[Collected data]
========================================

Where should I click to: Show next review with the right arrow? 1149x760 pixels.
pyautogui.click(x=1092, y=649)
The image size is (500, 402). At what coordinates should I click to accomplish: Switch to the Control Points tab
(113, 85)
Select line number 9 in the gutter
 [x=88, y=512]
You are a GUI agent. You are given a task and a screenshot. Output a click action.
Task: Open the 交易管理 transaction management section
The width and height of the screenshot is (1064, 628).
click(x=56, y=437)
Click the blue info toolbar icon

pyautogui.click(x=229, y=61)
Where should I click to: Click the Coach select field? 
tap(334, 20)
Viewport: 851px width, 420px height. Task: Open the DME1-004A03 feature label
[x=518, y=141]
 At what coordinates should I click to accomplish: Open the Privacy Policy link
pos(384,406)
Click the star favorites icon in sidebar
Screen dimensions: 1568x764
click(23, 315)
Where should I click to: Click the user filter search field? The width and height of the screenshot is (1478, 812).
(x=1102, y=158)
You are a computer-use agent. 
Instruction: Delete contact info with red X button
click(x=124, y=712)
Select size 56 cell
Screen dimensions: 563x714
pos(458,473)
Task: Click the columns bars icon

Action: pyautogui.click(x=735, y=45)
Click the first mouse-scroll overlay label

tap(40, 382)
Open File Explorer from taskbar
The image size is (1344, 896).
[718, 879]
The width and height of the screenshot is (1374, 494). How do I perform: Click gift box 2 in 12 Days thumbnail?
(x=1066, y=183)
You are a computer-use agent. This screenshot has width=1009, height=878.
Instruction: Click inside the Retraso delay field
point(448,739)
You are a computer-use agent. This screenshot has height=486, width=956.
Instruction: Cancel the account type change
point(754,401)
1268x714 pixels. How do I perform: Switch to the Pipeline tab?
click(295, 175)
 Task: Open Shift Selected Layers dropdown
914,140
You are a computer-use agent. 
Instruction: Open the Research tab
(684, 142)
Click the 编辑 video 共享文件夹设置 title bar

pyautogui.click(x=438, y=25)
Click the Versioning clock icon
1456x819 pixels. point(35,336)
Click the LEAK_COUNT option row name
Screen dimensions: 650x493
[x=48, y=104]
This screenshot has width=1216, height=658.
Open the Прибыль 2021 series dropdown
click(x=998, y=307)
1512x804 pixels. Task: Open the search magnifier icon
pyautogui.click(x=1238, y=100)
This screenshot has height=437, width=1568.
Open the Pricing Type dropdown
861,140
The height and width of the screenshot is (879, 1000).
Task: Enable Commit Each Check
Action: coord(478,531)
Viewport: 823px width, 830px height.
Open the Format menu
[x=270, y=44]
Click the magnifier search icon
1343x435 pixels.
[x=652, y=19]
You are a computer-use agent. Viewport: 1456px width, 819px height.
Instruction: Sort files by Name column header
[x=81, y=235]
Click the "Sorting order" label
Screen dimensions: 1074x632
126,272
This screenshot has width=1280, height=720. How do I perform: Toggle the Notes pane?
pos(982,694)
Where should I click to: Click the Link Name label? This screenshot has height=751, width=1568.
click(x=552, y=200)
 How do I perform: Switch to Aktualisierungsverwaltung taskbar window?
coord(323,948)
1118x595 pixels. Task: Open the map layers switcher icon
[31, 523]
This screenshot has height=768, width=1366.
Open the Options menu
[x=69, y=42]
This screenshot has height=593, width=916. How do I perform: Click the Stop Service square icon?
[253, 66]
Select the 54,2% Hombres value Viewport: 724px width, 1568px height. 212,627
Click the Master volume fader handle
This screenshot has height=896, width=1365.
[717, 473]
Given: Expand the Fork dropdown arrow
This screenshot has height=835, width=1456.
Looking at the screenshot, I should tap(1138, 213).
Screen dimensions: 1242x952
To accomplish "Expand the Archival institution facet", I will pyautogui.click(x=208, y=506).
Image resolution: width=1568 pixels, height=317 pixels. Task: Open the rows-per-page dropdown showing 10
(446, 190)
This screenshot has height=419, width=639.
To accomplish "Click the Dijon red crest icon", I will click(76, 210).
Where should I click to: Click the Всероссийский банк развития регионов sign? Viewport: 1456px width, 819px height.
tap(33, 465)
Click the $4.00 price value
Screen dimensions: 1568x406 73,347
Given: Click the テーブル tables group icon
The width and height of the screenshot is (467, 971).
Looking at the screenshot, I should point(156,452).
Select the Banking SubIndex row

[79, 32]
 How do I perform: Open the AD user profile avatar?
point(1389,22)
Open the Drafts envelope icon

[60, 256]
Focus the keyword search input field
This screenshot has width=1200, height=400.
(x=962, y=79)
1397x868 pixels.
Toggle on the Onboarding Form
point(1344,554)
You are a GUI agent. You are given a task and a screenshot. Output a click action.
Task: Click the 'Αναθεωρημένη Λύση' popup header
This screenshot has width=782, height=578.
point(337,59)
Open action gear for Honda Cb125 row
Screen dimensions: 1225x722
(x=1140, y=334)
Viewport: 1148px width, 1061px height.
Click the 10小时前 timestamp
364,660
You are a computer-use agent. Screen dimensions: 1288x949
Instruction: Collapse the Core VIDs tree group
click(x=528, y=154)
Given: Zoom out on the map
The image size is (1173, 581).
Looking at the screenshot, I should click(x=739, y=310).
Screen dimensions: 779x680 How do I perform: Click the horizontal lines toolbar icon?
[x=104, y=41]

========================================

Exercise instructions – Present as a numbered list the lines from the one containing "Select line number 9 in the gutter" through the one containing "click(23, 315)", both included, omitting any blank lines.

Written answer –
1. Select line number 9 in the gutter
2.  [x=88, y=512]
3. You are a GUI agent. You are given a task and a screenshot. Output a click action.
4. Task: Open the 交易管理 transaction management section
5. The width and height of the screenshot is (1064, 628).
6. click(x=56, y=437)
7. Click the blue info toolbar icon
8. pyautogui.click(x=229, y=61)
9. Where should I click to: Click the Coach select field? 
10. tap(334, 20)
11. Viewport: 851px width, 420px height. Task: Open the DME1-004A03 feature label
12. [x=518, y=141]
13.  At what coordinates should I click to accomplish: Open the Privacy Policy link
14. pos(384,406)
15. Click the star favorites icon in sidebar
16. Screen dimensions: 1568x764
17. click(23, 315)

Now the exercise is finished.